Hi @carlosgalvezp,
Request you to share the system details in the below format along with the model file.
o Linux distro and version
o GPU type
o Nvidia driver version
o CUDA version
o CUDNN version
o Python version [if using python]
o Tensorflow and PyTorch version
o TensorRT version
Also please note that UFF parser has been deprecated from TRT 7 onwards,
Hence we recommend you to use ONNX parser.
I know that UFF has been deprecated, but that is irrelevant to this question. Both UFF and ONNX produce a INetworkDefinition when parsed. After that, profiling happens, which is the topic of my question.
However, why is profiling needed for the FP32 engine? That engine doesn’t need to be the fastest one, it just has to be “an” engine that can run on FP32. It should be irrelevant which tactic is chosen, to compute the histogram we only care about inputs/outputs to the layer, not its internal implementation, right?
@carlosgalvezp
In order to represent 32-bit floating point values and INT 8-bit quantized values, TensorRT needs to understand the dynamic range of each activation tensor. The dynamic range is used to determine the appropriate quantization scale. FP32 engine gives that baseline.
I understand that, but that’s not my question. An FP32 model needs to be built, absolutely.

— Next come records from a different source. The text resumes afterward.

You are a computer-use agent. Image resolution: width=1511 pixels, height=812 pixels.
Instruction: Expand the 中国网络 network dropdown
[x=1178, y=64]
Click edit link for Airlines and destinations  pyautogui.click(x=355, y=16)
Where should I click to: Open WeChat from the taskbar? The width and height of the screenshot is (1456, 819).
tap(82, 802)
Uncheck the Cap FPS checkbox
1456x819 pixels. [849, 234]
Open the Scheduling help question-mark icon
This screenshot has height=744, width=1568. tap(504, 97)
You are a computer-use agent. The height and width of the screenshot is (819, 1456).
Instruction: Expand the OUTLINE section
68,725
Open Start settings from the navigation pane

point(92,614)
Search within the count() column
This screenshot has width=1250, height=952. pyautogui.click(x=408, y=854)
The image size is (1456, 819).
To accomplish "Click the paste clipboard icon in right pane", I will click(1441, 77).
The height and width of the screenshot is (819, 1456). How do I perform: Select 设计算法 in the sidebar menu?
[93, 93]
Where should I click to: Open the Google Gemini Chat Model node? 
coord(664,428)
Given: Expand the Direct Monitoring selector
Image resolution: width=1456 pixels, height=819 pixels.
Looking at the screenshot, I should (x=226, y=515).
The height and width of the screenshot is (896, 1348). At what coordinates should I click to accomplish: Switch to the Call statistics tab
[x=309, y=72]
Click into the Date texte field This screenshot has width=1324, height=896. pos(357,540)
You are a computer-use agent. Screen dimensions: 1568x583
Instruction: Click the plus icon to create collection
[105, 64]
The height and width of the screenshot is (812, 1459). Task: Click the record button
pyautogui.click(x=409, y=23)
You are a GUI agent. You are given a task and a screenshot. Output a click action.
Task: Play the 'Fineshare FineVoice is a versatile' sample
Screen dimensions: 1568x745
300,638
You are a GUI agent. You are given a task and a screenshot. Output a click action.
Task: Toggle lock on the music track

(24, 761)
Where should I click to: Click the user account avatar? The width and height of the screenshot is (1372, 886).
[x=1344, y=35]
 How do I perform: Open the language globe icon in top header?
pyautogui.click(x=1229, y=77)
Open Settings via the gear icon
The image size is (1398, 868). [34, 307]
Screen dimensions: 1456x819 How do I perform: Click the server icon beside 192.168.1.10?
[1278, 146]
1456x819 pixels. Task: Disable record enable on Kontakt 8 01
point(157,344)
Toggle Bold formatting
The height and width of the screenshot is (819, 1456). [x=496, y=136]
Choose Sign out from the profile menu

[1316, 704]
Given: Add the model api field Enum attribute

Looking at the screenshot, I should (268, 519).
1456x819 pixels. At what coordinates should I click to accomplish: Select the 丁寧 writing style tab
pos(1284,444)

My question is: why does the fastest FP32 model need to be built? Why is profiling needed to build the FP32 model? The dynamic range of activations is not dependent on how fast the layers run. It’s only dependent on the input/outputs of each layer, therefore profiling should not be needed.
In other words, if I have e.g. a Conv2D layer, I don’t care which one of the N implementations is chosen. In the end of the day it’s still a Conv2D, very well defined mathematically, so given a set of inputs it should produce the same set of outputs, and from those we can determine the dynamic range.
Thanks! I was hoping to get some answers from the TRT developers but I guess this is as far as it goes :)
My main issue is build time, currently it takes way too long to build the plan files, so I’m looking for ways to optimize that. Caching introduces correctness problems.